This just popped in my head for no particular reason, and I suppose it's a strange question. Are there any known algorithms or problems which actually get easier or faster to solve with larger input? I'm guessing that if there are, it wouldn't be for things like mutations or sorting, it would be for decision problems. Perhaps there's some problem where having a ton of input makes it easy to decide something, but I can't imagine what.
If there is no such thing as negative complexity, is there a proof that there cannot be? Or is it just that no one has found it yet?
No that is not possible. Since Big-Oh is suppose to be an approximation of the number of operations an algorithm performs related to its domain size then it would not make sense to describe an algorithm as using a negative number of operations.
The formal definition section of the wikipedia article actually defines the Big-Oh notation in terms of using positive real numbers. So there actually is not even a proof because the whole concept of Big-Oh has no meaning on the negative real numbers per the formal definition.
Short answer: Its not possible because the definition says so.
update
Just to make it clear, I'm answering this part of the question: Are there any known algorithms or problems which actually get easier or faster to solve with larger input?
As noted in accepted answer here, there are no algorithms working faster with bigger input.
Are there any O(1/n) algorithms?
Even an algorithm like sleep(1/n) has to spend time reading its input, so its running time has a lower bound.
In particular, author referes relatively simple substring search algorithm:
http://en.wikipedia.org/wiki/Horspool
PS But using term 'negative complexity' for such algorithms doesn't seem to be reasonable to me.
To think in an algorithm that executes in negative time, is the same as thinking about time going backwards.
If the program starts executing at 10:30 AM and stops at 10:00 AM without passing through 11:00 AM, it has just executed with time = O(-1).
=]
Now, for the mathematical part:
If you can't come up with a sequence of actions that execute backwards in time (you never know...lol), the proof is quite simple:
positiveTime = O(-1) means:
positiveTime <= c * -1, for any C > 0 and n > n0 > 0
Consider the "C > 0" restriction.
We can't find a positive number that multiplied by -1 will result in another positive number.
By taking that in account, this is the result:
positiveTime <= negativeNumber, for any n > n0 > 0
Wich just proves that you can't have an algorithm with O(-1).
Not really. O(1) is the best you can hope for.
The closest I can think of is language translation, which uses large datasets of phrases in the target language to match up smaller snippets from the source language.
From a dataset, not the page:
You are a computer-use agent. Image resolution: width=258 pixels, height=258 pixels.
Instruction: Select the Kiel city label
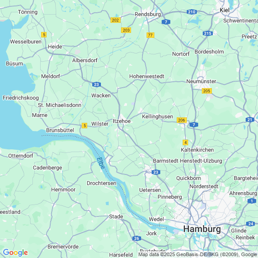click(x=225, y=10)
The larger the dataset, the better (and to a certain extent faster) the translation. But that's still not even O(1).
Well, for many calculations like "given input A return f(A)" you can "cache" calculation results (store them in array or map), which will make calculation faster with larger number of values, IF some of those values repeat.
But I don't think it qualifies as "negative complexity". In this case fastest performance will probably count as O(1), worst case performance will be O(N), and average performance will be somewhere inbetween.
This is somewhat applicable for sorting algorithms - some of them have O(N) best-case scenario complexity and O(N^2) worst case complexity, depending on the state of data to be sorted.
I think that to have negative complexity, algorithm should return result before it has been asked to calculate result. I.e. it should be connected to a time machine and should be able to deal with corresponding "grandfather paradox".
As with the other question about the empty algorithm, this question is a matter of definition rather than a matter of what is possible or impossible. It is certainly possible to think of a cost model for which an algorithm takes O(1/n) time. (That is not negative of course, but rather decreasing with larger input.) The algorithm can do something like sleep(1/n) as one of the other answers suggested. It is true that the cost model breaks down as n is sent to infinity, but n never is sent to infinity; every cost model breaks down eventually anyway. Saying that sleep(1/n) takes O(1/n) time could be very reasonable for an input size ranging from 1 byte to 1 gigabyte. That's a very wide range for any time complexity formula to be applicable.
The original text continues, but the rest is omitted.